This normative view of the transformations ahead changes the rules of the game, or at least, the domestic political discussions. The numerous domestic processes that have taken place over the last five years have eyewitnessed the politics of this assimilation, namely in the context of the development of evidence to inform long-term development planning, such as the so-called Long-Term Low Emissions Development Strategies, LT-LEDS. The carbon neutrality objective forces countries (and Non-State Actors, NSAs) to confront the scale of the challenge imposed by the long-term temperature goal and to seek to identify the consistent sequence of necessary systemic physical and socio-economic transformations. This codified vision is therefore a key instrument to help translate long-term ambition into short-term action, and to embed the multilateral conversation in domestic politics.
What has happened since COP21?
Five years after COP21 and the adoption of the PA, a rapid proliferation of carbon neutrality pledges across a range of stakeholders and sectors is observed. The Carbon Neutrality Coalition (CNC),3 gathering today 29 countries, 102 cities, 10 regions, 93 businesses and 12 investors, pioneered this process. As of November 2020, more than 110 countries4 have committed to a net-zero objective. These represent in total around half of the world's GDP and of global CO2 emissions, and include notably the totality of the G7 and a majority of the G20. Carbon neutrality has also become a reference for a growing number of NSAs. For example, 1,100 companies have adopted carbon neutrality goals and joined the UK COP26's Race to Zero Campaign5 alongside other NSA.
It is stunning to see how fast this concept of carbon neutrality, barely discussed beyond experts before 2015, is now mainstreamed and widely understood by leaders and society.
Most importantly, the three main GHG emitters (EU, China, USA) have now clearly established carbon neutrality as their horizon. The European Union has decided to become climate neutral by 2050 and has enshrined this goal as one of the key features of the European Green Deal, endorsed by both the Council and the Parliament. At this year’s virtual General Assembly to the UN, Chinese President Xi Jinping pledged that China would achieve ‘carbon neutrality before 2060’. Finally, the new American President-elect Joe Biden has announced during his campaign his intention to re-join the PA on Day One of his presidency and has set an unwavering commitment to carbon neutrality by 2050.
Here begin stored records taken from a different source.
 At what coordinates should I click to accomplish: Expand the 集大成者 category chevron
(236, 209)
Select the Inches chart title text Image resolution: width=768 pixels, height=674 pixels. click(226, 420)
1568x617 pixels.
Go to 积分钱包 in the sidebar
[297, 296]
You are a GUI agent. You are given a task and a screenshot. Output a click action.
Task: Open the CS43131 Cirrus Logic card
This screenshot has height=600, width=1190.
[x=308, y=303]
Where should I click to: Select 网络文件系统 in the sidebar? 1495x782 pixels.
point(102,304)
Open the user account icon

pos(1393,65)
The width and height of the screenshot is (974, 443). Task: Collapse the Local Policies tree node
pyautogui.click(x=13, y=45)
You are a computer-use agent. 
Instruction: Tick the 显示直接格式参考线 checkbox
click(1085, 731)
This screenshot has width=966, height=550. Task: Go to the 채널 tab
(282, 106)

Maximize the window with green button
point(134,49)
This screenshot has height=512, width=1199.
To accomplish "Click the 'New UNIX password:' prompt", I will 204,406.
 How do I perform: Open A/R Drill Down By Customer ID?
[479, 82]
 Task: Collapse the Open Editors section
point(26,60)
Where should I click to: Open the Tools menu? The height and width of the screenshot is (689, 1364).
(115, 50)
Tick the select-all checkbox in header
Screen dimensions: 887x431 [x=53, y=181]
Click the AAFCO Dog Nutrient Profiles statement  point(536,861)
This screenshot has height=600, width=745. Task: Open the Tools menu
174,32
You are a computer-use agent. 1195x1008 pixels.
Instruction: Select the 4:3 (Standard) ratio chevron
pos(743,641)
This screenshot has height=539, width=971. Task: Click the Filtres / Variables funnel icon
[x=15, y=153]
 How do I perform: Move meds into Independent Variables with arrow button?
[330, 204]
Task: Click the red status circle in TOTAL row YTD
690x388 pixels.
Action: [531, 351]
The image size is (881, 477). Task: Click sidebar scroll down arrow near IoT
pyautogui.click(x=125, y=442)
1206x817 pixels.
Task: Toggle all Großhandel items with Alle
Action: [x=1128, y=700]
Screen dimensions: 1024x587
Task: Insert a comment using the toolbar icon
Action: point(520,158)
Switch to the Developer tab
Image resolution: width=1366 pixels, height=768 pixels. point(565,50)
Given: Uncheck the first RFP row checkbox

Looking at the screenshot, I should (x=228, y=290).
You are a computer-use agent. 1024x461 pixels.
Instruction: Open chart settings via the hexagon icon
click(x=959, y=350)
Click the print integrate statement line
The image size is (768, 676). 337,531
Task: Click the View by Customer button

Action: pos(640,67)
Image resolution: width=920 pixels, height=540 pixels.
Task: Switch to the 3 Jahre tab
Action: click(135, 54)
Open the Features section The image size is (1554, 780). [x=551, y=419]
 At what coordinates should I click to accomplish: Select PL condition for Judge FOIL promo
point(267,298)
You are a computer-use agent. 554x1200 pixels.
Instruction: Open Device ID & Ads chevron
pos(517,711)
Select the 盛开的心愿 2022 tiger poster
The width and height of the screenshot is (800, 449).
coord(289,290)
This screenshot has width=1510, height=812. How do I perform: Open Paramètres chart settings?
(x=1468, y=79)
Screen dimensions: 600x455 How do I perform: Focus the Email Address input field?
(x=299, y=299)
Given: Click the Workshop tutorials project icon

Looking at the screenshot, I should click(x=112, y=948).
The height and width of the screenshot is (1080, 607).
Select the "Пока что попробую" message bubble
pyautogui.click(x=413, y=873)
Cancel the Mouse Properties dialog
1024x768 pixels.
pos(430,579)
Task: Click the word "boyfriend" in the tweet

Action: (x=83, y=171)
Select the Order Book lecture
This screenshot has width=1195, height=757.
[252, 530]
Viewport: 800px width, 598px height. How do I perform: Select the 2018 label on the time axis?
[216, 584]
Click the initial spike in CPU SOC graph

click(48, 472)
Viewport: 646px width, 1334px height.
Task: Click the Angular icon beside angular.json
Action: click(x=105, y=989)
The political signal of a broader movement
The EU, US and China's carbon neutrality announcements are key for the achievement of the collective goal, even if only for the size of their emissions. But, more importantly, they illustrate the shift in the political process that setting a “carbon neutrality” target can help crystallise both domestically and internationally.
China’s choice of a milestone date that differs from other similar announcements—2060 instead of 2050—reflects domestic ownership of the global carbon neutrality target, in line with its specific country circumstances. Unlike Western industrialised nations, China’s historic contribution to climate change, like its economic development, is much more recent, an argument for reaching net-zero a decade later. The content as well as the timing of the announcement, ahead of the US presidential election, signals that China is driven to adopt neutrality for its own interest, and not in response to peer pressure. Even if China is an outlier among developing countries, its announcement delivers the message that carbon neutrality remains the horizon for every country, not only for industrialised economies, which indirectly strengthens the universality of the PA. Numerous carbon neutrality commitments by other developing countries such as Chile, Costa Rica, South Africa, Fiji or Marshall Islands contribute further to this message.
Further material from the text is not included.